Available data:
========================================================================

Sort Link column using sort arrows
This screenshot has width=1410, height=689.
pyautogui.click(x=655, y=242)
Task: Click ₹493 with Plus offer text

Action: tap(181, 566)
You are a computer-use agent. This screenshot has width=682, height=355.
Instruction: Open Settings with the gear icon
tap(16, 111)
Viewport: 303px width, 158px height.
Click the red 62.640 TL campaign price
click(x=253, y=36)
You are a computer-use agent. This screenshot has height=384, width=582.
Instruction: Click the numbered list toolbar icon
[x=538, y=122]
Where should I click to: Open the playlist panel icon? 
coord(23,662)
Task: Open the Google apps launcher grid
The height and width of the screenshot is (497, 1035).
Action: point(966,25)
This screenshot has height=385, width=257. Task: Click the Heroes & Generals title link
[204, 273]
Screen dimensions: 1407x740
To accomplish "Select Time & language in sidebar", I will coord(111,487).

========================================================================

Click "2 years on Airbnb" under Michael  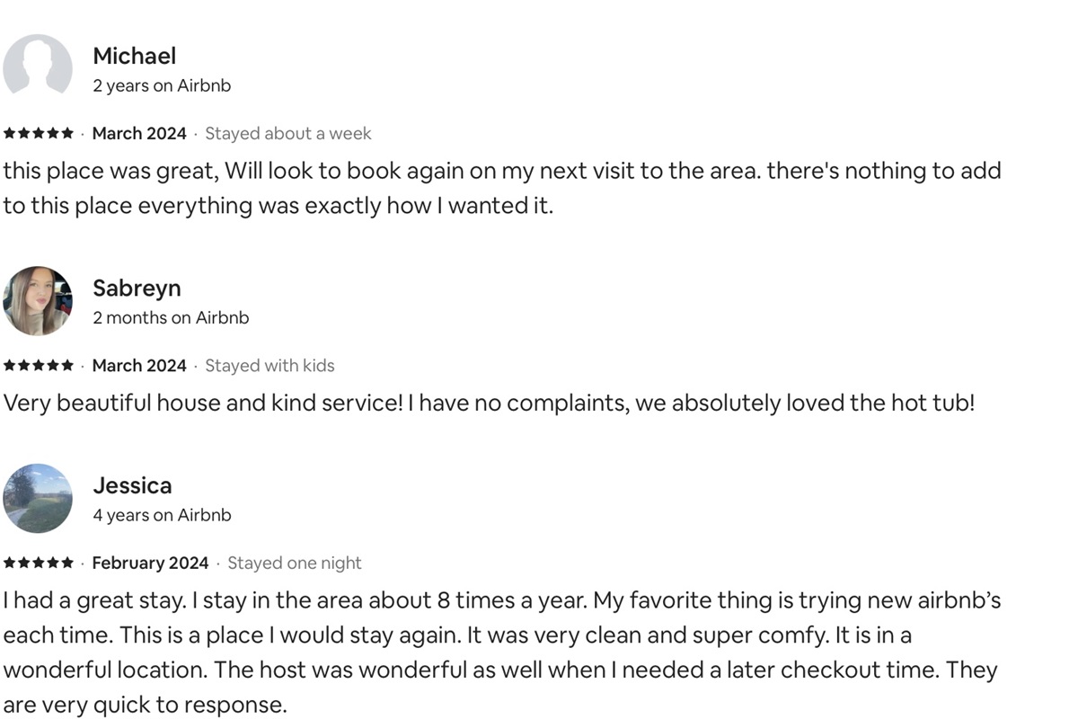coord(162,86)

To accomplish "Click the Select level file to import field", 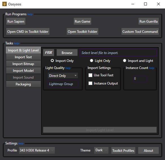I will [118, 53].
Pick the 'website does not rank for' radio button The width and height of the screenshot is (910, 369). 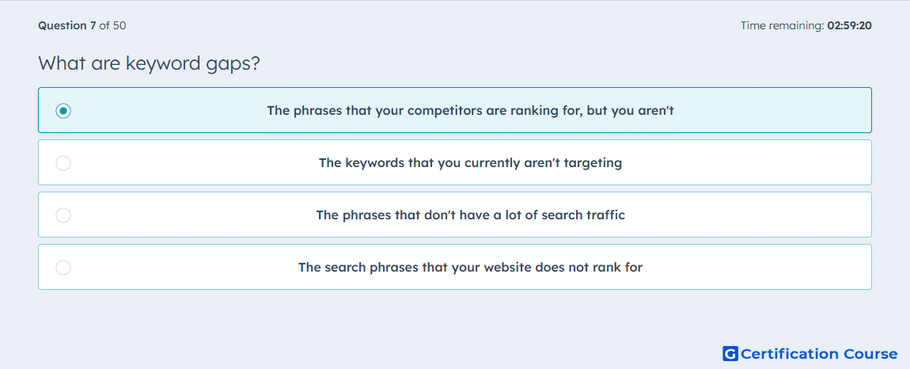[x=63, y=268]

========================================================================

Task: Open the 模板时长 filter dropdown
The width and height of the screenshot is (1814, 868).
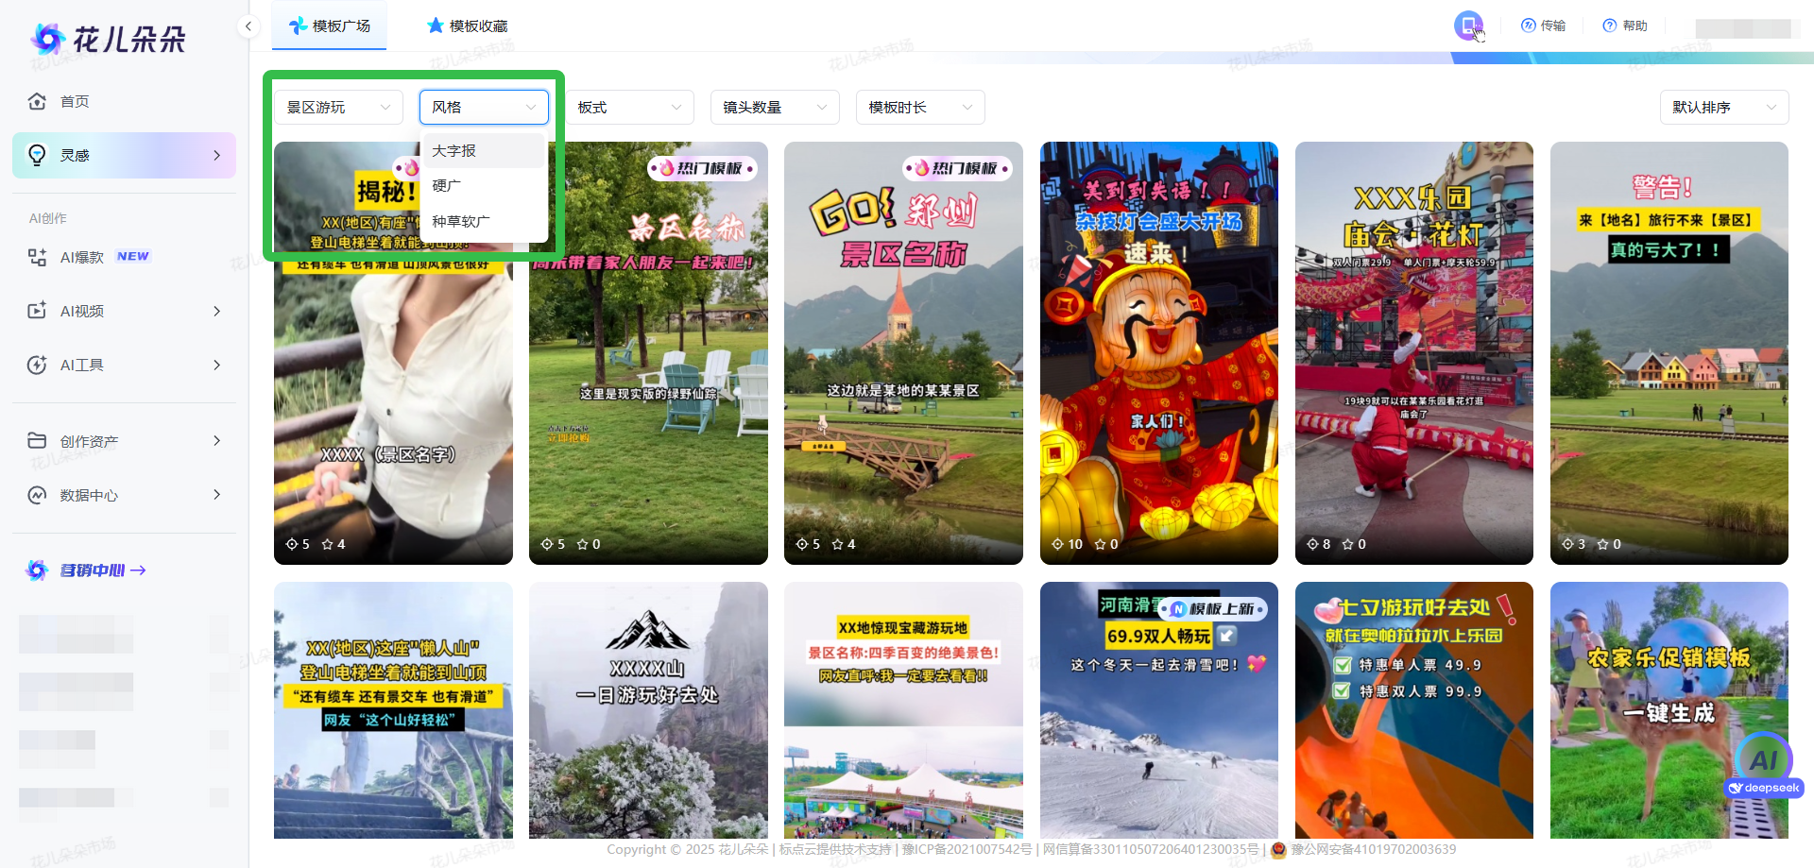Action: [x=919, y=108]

========================================================================

Problem: Supply only the number of lines above in which "computer" occurs.

Your response: 2